Bustos que sumiram da praça 15, em Florianópolis, podem custar até R$ 200 mil para serem refeitos

Prefeitura da Capital informou que, caso não sejam encontradas, novas estátuas serão feitas

Débora Klempous/ND

Placa de bronze da estátua de Bulcão Viana, na praça dos Bombeiros, foi furtada

Caso os quatro bustos que sumiram da praça 15 não sejam encontrados, a Prefeitura de Florianópolis vai mandar fazer estátuas novas. O valor deve ficar entre R$ 120 mil e R$ 200 mil, conforme levantamento do Notícias do Dia. Ontem, mais dois furtos foram confirmados. Duas placas de bronze sumiram das praças Celso Ramos e Getúlio Vargas (dos Bombeiros).

Os bustos de Jerônimo Coelho, Cruz e Sousa, José Boiteux e Victor Meirelles foram furtados no dia 8 de agosto, mas o sumiço só foi percebido no dia 22. A Polícia Civil abriu inquérito e tem 30 dias para encerrá-lo, caso não prorrogue novamente. A prefeitura anunciou que, se eles não forem encontrados, serão refeitos.
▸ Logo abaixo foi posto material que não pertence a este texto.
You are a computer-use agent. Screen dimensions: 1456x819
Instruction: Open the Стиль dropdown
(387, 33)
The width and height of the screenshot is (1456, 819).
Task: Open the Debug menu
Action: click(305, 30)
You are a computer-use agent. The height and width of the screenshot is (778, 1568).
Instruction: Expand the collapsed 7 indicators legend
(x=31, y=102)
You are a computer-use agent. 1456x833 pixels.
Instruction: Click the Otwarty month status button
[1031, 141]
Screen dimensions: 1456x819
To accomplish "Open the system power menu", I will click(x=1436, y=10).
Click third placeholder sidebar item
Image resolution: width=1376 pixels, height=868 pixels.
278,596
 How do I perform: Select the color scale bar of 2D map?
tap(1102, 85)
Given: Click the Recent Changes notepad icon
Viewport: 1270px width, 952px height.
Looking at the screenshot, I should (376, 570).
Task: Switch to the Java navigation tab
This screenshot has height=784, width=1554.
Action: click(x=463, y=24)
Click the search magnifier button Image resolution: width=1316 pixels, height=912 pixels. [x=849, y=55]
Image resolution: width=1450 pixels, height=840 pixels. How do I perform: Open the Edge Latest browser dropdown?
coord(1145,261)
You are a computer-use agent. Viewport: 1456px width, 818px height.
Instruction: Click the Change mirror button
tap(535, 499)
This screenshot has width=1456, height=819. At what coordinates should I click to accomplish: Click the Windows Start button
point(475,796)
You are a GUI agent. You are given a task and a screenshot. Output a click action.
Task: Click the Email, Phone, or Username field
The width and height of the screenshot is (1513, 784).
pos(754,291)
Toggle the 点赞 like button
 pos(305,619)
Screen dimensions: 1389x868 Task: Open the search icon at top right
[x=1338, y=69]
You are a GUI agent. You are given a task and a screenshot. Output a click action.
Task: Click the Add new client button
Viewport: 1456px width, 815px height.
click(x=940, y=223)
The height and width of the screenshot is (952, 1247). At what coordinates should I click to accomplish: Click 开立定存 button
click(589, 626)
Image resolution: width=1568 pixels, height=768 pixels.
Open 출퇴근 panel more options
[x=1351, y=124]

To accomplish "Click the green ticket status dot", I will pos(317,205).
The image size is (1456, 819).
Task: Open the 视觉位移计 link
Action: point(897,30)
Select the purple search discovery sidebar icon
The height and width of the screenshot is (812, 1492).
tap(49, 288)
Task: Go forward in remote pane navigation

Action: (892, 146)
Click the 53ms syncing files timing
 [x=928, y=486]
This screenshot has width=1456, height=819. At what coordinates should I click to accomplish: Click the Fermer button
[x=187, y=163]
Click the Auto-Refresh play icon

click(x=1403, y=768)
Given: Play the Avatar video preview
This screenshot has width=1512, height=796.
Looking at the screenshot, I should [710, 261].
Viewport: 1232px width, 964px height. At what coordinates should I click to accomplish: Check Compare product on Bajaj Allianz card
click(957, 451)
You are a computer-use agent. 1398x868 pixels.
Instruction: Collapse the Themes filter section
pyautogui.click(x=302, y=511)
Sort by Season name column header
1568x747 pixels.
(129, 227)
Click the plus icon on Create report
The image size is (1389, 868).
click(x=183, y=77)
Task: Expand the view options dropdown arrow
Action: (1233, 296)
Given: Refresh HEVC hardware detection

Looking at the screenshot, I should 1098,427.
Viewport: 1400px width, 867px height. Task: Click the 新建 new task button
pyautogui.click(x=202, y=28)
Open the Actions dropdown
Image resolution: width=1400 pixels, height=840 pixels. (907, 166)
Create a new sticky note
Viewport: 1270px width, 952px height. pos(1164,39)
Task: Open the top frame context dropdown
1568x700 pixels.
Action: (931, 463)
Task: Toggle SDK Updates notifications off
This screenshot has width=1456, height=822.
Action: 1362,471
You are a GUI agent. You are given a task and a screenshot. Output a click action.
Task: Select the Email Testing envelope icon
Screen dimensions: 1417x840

Pedro Dantas Riso, 73 anos, mora em Blumenau. Entre suas obras estão as esculturas do Teatro Carlos Gomes, também feitas em bronze. Ele avisou que não teria tempo para fazer os bustos para a praça 15, na Capital. Mas, caso fizesse, cobraria R$ 200 mil pelo conjunto e levaria cerca de um ano.

As esculturas que fez para o teatro, patrocinadas pela Malwee, têm seguro. “As cidades têm que colocar câmeras de vigilância. Não estamos na Europa. Aqui roubam tudo. Minha casa já foi assaltada duas vezes”, contou. Entre os objetos estavam lingotes de bronze.  

A Arte Máxima, com sede em São José, também faz bustos. A pedido do ND, apresentou um orçamento: os quatro bustos custariam R$ 120 mil. “O mais indicado é o bronze. Mas há mais baratos”, afirmou a gerente Quelin Rocha. A empresa levaria cerca de 60 dias para terminar o trabalho.

Como o caso foi emblemático, as esculturas, muitas vezes despercebidas, passaram a ser observadas. Segundo a prefeitura, pelo menos outras duas placas, não a estátua inteira, foram roubadas nos últimos dias. A de Celso Ramos, na praça Celso Ramos, na Agronômica, e a de Bulcão Viana, na praça dos Bombeiros.

Celso Ramos, aliás, já tinha sido vítima dos ladrões. Em 2011, uma escultura dele foi roubada na frente do hospital que leva o seu nome.

“Não faz sentido refazer os bustos”, diz pesquisadora

Para a artista Giovana Zimermann, não faz sentido refazer os bustos. Na visão dela, isso não seria arte. “Eles não cumprem mais o papel. Demorou 14 dias para perceberem que eles sumiram”, afirmou.

Giovana conhece bem o local e a arte pública. Em 2010, defendeu o mestrado no programa de pós-graduação em urbanismo, história e arquitetura da cidade, sob o título “Arte pública em Florianópolis: a praça 15 como lugar praticado”. Para ela, seria uma ótima “oportunidade de propor situações novas”.

Se fosse ela a artista escolhida para repensar as obras, gostaria de pensar sobre Cruz e Sousa. “Mas, se pudesse, faria de todos”, disse.

Câmeras e ferros-velhos

O inquérito que apura o sumiço dos quatro bustos de bronze da praça 15 passou a ser presidido pelo delegado Arilton Zanelatto. Segundo ele, a mudança foi por causa de problemas de saúde do delegado Antônio Seixas Jóca. O foco, nesse momento, está nas imagens da vigilância.

Segundo Zanellato, peritos estão tentando melhorar uma imagem que capta alguém tirando um dos bustos. “Também estamos pesquisando nas câmeras de vigilância das redondezas, em horário semelhante ao roubo”, afirmou. Além disso, a polícia está investigando em ferros-velhos, que podem ter recebido os bustos para fundir.